Can Commercial LLMs Be Parliamentary Political Companions? Comparing LLM Reasoning Against Romanian Legislative Expuneri de Motive

This paper evaluates whether commercial large language models (LLMs) can function as reliable political advisory tools by comparing their outputs against official legislative reasoning. Using a dataset of 15 Romanian Senate law proposals paired with their official explanatory memoranda (expuneri de motive), we test six LLMs spanning three provider families and multiple capability tiers: GPT-5-mini, GPT-5-chat (OpenAI), Claude Haiku 4.5 (Anthropic), and Llama 4 Maverick, Llama 3.3 70B, and Llama 3.1 8B (Meta). Each model generates predicted rationales evaluated through a dual framework combining LLM-as-Judge semantic scoring and programmatic text similarity metrics. We frame the LLM-politician relationship through principal-agent theory and bounded rationality, conceptualizing the legislator as a principal delegating advisory tasks to a boundedly rational agent under structural information asymmetry. Results reveal a sharp two-tier structure: frontier models (Claude Haiku 4.5, GPT-5-chat, GPT-5-mini) achieve statistically indistinguishable semantic closeness scores above 4.6 out of 5.0, while open-weight models cluster a full tier below (Cohen's d larger than 1.4). However, all models exhibit task-dependent confabulation, performing well on standardized legislative templates (e.g., EU directive transpositions) but generating plausible yet unfounded reasoning for politically idiosyncratic proposals. We introduce the concept of cascading bounded rationality to describe how failures compound across bounded principals, agents, and evaluators, and argue that the operative risk for legislators is not stable ideological bias but contextual ignorance shaped by training data coverage.

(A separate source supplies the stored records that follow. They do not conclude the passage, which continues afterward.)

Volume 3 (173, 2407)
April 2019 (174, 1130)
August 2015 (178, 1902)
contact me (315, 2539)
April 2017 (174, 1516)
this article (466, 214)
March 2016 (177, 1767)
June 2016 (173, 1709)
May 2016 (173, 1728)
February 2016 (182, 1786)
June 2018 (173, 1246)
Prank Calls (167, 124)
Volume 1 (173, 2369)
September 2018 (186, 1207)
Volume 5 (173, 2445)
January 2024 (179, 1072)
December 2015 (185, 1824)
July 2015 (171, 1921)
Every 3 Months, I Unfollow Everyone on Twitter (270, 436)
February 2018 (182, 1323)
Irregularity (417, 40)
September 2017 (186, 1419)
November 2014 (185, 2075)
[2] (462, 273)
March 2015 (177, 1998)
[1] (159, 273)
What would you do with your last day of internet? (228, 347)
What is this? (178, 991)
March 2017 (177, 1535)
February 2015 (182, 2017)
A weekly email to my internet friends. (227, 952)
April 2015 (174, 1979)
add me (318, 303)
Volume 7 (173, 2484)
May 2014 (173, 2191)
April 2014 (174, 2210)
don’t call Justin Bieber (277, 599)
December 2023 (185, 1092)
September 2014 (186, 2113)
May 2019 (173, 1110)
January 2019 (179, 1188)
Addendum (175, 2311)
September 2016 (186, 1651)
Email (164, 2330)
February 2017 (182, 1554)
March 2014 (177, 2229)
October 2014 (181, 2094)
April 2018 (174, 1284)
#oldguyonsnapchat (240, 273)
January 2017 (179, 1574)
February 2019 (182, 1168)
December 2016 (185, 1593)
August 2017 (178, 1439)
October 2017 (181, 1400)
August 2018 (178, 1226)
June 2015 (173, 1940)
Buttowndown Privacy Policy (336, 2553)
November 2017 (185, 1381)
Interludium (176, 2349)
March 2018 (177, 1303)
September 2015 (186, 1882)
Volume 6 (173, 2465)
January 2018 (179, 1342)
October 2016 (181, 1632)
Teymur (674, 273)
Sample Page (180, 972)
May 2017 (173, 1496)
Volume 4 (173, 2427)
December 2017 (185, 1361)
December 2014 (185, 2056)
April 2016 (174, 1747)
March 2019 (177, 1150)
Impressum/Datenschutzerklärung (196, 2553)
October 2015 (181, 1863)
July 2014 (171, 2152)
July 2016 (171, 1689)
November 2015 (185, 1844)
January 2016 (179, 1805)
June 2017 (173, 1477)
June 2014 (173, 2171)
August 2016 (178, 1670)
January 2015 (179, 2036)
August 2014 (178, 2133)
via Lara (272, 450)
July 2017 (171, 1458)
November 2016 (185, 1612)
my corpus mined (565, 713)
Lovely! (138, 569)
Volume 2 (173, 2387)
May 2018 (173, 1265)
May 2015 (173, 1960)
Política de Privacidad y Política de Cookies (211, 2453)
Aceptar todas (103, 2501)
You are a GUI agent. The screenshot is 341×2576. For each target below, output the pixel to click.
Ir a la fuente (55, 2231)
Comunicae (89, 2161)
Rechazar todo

翻译：本文通过对比商用大语言模型（LLMs）的输出与官方立法推理，评估其能否作为可靠的政治咨询工具。我们构建了一个包含15项罗马尼亚参议院法律提案及其官方解释性备忘录（expuneri de motive）的数据集，测试了来自三个供应商家族、覆盖多个能力层级的六种模型：GPT-5-mini、GPT-5-chat（OpenAI）、Claude Haiku 4.5（Anthropic），以及Llama 4 Maverick、Llama 3.3 70B和Llama 3.1 8B（Meta）。每个模型生成预测性论证依据，并通过结合LLM作为裁判（LLM-as-Judge）的语义评分与程序化文本相似度指标的双重评估框架进行评测。我们运用委托-代理理论与有限理性框架界定LLM与政治家的关系，将立法者视为在结构性信息不对称条件下向有限理性代理委托咨询任务的委托人。研究结果呈现出鲜明的双层结构：前沿模型（Claude Haiku 4.5、GPT-5-chat、GPT-5-mini）在5分制语义相似度评分中达到统计上无显著差异的4.6分以上，而开源权重模型则整体低一个层级（Cohen's d > 1.4）。然而，所有模型均出现任务依赖性虚构——在标准化立法模板（如欧盟指令转化）上表现良好，但对具有政治特殊性的提案却生成看似合理实则无据的推理。我们提出“级联有限理性”概念，用以描述有限委托方、代理方与评估方之间如何累积性放大错误，并论证立法者面临的操作性风险并非稳定的意识形态偏见，而是由训练数据覆盖范围所塑造的情境性无知。